Cat1 is the sole catalase with activity in vitro. (A) Cell lysates from S. cerevisiae (S. c) and C. neoformans wild-type (WT) strain H99 (C. n) grown at 30°C in YPD medium were separated on a 10% acrylamide gel under nondenaturing conditions. Catalase activity was visualized by potassium ferricyanide-negative staining. The two bands in lane 1 correspond to the S. cerevisiae catalases Ctt1 and Cta1. (B) Native polyacrylamide gel electrophoresis of protein extracts from C. neoformans cat1, cat2, cat3, and cat4 mutant strains and wild-type strain H99 grown at 30°C in YPD medium. A single activity band was observed for lysates from all strains except the cat1 mutant strain. (C) Native polyacrylamide gel electrophoresis was performed with protein extracts and cell culture supernatants of C. neoformans wild-type strain H99 cells that were either treated with hydrogen peroxide (0.5 mM or 1.0 mM), grown at an elevated temperature (37°C), or grown in yeast nitrogen base (YNB) medium with 2% glucose.

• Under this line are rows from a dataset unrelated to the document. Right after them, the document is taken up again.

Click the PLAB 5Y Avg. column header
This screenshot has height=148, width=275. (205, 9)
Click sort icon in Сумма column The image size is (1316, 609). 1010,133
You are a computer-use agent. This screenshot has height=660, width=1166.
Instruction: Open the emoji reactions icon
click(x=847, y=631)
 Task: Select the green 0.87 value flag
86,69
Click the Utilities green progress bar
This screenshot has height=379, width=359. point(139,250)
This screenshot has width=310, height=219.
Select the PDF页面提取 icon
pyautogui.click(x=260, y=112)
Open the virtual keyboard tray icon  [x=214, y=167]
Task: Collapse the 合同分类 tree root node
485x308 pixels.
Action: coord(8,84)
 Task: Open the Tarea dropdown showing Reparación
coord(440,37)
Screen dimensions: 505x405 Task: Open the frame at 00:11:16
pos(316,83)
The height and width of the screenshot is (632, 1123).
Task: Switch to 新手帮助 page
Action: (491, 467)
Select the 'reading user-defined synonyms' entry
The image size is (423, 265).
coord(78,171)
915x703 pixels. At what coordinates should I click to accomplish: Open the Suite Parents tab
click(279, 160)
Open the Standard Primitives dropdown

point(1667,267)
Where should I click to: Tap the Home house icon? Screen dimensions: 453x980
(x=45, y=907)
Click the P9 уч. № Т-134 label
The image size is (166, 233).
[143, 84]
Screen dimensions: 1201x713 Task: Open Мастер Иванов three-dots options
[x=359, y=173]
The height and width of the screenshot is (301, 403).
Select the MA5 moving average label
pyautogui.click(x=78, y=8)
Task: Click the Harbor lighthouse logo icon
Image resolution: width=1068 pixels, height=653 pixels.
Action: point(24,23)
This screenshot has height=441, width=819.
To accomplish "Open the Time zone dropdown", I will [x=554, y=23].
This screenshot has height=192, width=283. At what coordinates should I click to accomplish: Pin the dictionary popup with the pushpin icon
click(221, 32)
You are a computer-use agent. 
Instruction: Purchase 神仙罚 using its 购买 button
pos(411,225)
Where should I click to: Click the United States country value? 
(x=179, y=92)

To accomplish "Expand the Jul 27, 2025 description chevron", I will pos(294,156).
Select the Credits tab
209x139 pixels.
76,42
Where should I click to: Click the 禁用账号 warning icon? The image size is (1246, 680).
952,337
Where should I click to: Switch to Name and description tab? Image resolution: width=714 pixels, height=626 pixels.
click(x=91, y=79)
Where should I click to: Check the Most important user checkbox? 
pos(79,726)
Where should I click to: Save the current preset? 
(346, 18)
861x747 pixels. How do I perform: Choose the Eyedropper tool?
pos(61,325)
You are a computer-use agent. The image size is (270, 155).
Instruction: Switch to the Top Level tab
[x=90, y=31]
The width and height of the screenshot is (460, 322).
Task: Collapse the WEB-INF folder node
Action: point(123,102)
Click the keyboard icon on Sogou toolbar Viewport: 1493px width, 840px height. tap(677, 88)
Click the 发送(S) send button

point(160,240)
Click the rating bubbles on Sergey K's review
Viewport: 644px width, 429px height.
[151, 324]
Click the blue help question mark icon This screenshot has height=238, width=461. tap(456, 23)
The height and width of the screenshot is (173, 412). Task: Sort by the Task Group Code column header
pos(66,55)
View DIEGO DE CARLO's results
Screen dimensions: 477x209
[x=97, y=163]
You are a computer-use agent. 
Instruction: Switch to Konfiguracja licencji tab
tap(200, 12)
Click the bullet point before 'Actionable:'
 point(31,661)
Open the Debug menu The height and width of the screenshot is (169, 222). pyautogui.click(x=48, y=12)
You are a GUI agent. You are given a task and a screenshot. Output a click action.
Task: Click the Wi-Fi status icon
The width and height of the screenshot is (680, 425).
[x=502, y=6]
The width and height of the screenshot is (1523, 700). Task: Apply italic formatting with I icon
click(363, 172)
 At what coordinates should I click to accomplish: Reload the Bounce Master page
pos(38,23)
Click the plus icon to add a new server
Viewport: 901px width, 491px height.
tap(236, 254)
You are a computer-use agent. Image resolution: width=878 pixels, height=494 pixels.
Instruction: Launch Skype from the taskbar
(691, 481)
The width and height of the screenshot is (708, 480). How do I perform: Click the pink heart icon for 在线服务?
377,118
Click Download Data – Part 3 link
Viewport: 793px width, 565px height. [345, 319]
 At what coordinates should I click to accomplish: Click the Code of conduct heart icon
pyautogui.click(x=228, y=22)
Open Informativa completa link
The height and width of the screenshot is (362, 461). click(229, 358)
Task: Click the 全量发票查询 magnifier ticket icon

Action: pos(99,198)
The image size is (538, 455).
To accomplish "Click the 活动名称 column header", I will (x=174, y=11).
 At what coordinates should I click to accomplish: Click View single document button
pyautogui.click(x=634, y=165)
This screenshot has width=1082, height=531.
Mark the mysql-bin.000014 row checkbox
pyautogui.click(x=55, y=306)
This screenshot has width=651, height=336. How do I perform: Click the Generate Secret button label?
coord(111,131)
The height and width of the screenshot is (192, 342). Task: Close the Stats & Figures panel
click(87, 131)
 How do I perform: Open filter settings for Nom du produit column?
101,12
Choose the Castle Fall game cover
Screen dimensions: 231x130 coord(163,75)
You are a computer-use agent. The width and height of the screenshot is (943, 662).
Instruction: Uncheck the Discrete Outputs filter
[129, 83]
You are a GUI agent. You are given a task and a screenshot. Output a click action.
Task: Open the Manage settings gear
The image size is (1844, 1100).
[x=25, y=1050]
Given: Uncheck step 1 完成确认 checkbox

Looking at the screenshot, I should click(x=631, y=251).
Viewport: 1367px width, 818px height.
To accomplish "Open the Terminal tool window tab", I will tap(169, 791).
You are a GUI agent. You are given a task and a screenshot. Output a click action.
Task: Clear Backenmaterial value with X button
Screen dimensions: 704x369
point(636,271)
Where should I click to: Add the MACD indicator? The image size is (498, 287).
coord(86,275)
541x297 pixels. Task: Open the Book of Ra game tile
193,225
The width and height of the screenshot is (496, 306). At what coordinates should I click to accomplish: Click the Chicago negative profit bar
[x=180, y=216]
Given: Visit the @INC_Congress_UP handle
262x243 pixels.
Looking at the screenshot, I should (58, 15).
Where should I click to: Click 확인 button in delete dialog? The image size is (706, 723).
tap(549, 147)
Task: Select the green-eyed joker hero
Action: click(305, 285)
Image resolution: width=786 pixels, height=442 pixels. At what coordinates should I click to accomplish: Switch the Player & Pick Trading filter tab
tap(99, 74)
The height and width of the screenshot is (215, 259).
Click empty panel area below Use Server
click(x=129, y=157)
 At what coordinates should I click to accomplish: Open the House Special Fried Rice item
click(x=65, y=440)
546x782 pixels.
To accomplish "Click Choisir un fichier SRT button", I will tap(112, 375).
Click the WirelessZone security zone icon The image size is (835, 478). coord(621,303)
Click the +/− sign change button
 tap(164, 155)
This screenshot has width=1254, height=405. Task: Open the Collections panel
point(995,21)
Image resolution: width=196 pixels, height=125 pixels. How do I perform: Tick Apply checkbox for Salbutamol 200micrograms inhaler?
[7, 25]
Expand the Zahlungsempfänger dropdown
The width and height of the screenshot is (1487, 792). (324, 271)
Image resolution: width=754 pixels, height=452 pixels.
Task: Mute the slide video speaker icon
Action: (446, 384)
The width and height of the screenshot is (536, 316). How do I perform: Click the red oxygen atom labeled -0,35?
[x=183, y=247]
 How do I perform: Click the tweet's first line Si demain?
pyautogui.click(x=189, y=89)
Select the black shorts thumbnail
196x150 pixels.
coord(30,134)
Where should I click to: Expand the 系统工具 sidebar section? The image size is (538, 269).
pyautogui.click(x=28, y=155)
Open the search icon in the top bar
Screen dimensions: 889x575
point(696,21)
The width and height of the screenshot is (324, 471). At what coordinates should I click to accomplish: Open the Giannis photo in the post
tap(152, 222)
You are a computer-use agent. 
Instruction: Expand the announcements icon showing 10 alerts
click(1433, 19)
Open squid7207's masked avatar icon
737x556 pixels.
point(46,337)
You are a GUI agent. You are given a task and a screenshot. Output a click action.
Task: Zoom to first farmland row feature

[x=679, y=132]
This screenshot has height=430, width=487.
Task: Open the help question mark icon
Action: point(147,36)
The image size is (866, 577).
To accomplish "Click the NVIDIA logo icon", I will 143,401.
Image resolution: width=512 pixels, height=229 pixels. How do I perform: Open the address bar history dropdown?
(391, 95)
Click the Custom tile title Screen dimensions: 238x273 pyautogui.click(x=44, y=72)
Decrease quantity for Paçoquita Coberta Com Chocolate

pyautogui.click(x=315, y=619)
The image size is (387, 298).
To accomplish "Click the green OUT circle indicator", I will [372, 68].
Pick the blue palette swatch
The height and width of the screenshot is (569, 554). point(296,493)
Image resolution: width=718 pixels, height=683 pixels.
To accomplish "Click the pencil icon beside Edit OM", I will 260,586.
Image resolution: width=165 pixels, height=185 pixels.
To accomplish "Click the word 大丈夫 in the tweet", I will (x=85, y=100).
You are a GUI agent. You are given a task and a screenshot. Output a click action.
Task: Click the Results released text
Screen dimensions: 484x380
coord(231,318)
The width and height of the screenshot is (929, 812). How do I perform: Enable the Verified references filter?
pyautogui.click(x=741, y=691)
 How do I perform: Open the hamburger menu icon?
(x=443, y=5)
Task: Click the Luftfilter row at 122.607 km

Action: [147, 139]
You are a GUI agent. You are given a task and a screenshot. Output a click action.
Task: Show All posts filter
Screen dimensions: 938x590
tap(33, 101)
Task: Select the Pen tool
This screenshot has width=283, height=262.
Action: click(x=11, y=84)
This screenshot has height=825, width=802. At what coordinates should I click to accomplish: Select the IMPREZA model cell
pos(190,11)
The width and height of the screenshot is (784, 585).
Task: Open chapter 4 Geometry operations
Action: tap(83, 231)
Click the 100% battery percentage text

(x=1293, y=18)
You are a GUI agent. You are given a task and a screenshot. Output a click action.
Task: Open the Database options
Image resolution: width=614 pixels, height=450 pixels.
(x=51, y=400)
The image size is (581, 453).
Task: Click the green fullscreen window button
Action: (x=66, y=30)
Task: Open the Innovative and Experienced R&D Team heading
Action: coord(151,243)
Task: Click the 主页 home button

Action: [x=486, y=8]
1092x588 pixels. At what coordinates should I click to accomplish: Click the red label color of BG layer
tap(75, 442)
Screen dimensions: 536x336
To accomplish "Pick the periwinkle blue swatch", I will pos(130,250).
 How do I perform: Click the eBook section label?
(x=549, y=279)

Each lane was loaded with 20 μg of total protein. Each gel represents one of at least three independent experiments.

FIG. 5.

Catalase mutant strains do not exhibit an oxidative-stress phenotype. Sensitivity to oxidative stress was assessed by a disc diffusion assay. Sterile discs were saturated with 10 μl of 8% (A and C) or 16% (B, D, and E) hydrogen peroxide. Plates were incubated at either 30°C (A and B) or 37°C (B, D, and E). No differences in the diameters of zones of inhibition were observed among any of the catalase mutant strains compared to that of the wild-type (WT) strain. Results represent mean values ± the standard errors of the means for three or more experiments.

FIG. 6.

Role of catalases in C. neoformans sexual differentiation. (A) Cat1 and Cat3 are not required for sexual differentiation in C. neoformans. Wild-type MATα and cat1α and cat3α mutant strains were each cocultured with a MATa wild-type tester strain on V8 mating medium. In addition, the cat3α mutant strain was cocultured with the cat1a mutant strain. (B) Cat4 appears to contribute to the sexual differentiation of C. neoformans. MATα and MATa pairs of each catalase mutant strain were cocultured on V8 mating medium. (C) A quadruple catalase mutant is not impaired for sexual differentiation. The MATα quadruple strain was cocultured with each MATa catalase mutant strain on V8 mating medium. Plates were incubated for 2 weeks. Representative crosses were photographed at a magnification of ×90.

FIG. 7.

Cat1 activity is not required for virulence. Groups of 10 A/Jcr mice were anesthetized by intraperitoneal injection of pentobarbital and infected with 5 × 10⁵ CFU of cat1 (A) and cat1 cat2 cat3 cat4 (B) mutant strains (two independent mutants) and wild-type strain H99. All mice infected with the catalase mutant strains and wild-type strain H99 succumbed to infection and died by day 25. The absence of differences in the mean times to death demonstrates that catalase does not contribute to the virulence composite.